Please confirm you are using the jdbc driver that is pointed to here

The error is suggesting you are running with an older jdbc driver

Regards


#15

Confirmed. I re-downloaded the jar you pointed to, re-uploaded it to Databricks and restarted the cluster to be sure. Same error


#16

Is there any simple error I’ve made that could be causing this? Perhaps something to do with setup in Databricks: https://docs.databricks.com/user-guide/clusters/jdbc-odbc.html ?


#17

Hi,

The error messages you are seeing tells me you are not running the jdbc driver mentioned as the line numbers do not sync up, I suspect you have an older driver in your classpath somewhere in your spark setup that is causing your issue. You need to remove it and then try again.

Ultimately you are going to hit a different issue as MapD does not currently support the syntax for a column BIT(1)
(We expect Boolean as the type) so there is going to need to be another change made in the driver to support this.

Regards


#18

Okay I’ll start digging for that. I’ll just remove those BIT syntax columns for now, or try and manually make them Boolean.


#19

Dwayne Berry, or whatever your real name is, thank you. It works. It finally flipping works.
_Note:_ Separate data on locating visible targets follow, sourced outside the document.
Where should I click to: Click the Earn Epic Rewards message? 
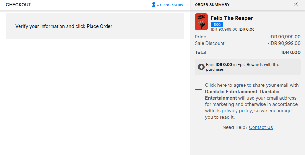click(x=242, y=67)
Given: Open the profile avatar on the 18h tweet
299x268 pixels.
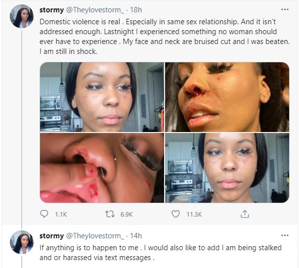Looking at the screenshot, I should click(x=22, y=16).
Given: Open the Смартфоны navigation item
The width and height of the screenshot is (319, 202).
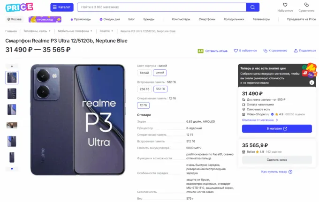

For anyone running into a class path issue on Databricks, here is the code I used to remove old jar from lingering within classpath (Scala):

val jarfiles = dbutils.fs.ls(“dbfs:/FileStore/jars”)

.map(_.path)

.filter(_.indexOf(“your pattern”) > -1)

jarfiles.foreach(dbutils.fs.rm(_))

Using the pattern “mapd” to replace “your pattern”, I was able to remove all mapD jars. I then re-uploaded the Jar, and ran it again. Bingo, bango.